El mayor y más veloz proceso de urbanización de la historia ha transformado traumáticamente la fisionomía de un país rural: un triple salto mortal (sin red) del arrozal al hormigón tamizado por la grisura de la contaminación En ocasiones, en mitad de esas vastas extensiones, de esos desoladores nolugares que no terminan de ser terreno yermo ni un verdadero polígono industrial pero que tampoco componen las afueras de ciudad alguna, surgen gigantescos letreros con los precios del metro cuadrado. Tras ellos, como gigantescas fichas de dominó en mitad de la nada, silenciosos bloques vacíos recién construidos, avenidas sin gente, árboles recién trasplantados, descampados y centros comerciales a medio terminar. Siempre que veo esas miles de «Seseñas chinas» con sus promociones fantasma en mitad -literalmente- de ninguna parte, me pregunto: ¿quién querría vivir aquí?

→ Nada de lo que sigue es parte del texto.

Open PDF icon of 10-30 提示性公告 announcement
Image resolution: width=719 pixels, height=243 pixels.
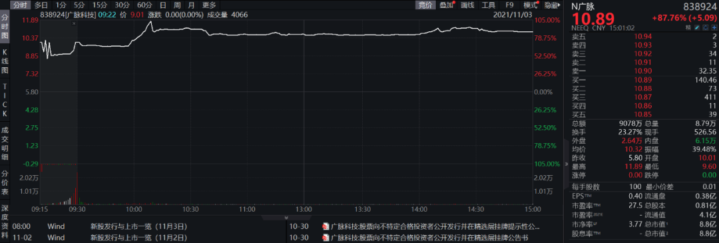click(326, 226)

Merece la pena salirse de las rutas comerciales, urbanas y turísticas habituales, echarse una mochila a la espalda y perderse en la anatomía desconocida de este fascinante país. Allí, le aguardan al viajero increíbles aventuras, naturaleza exuberante, pueblos auténticos, diversidad étnica, rutas ancestrales, paisajes, cielos azules, una gastronomía inagotable y, por supuesto, la proverbial hospitalidad de los chinos, siempre dispuestos a tomar un trago y echar un cigarrillo con el amigo forastero.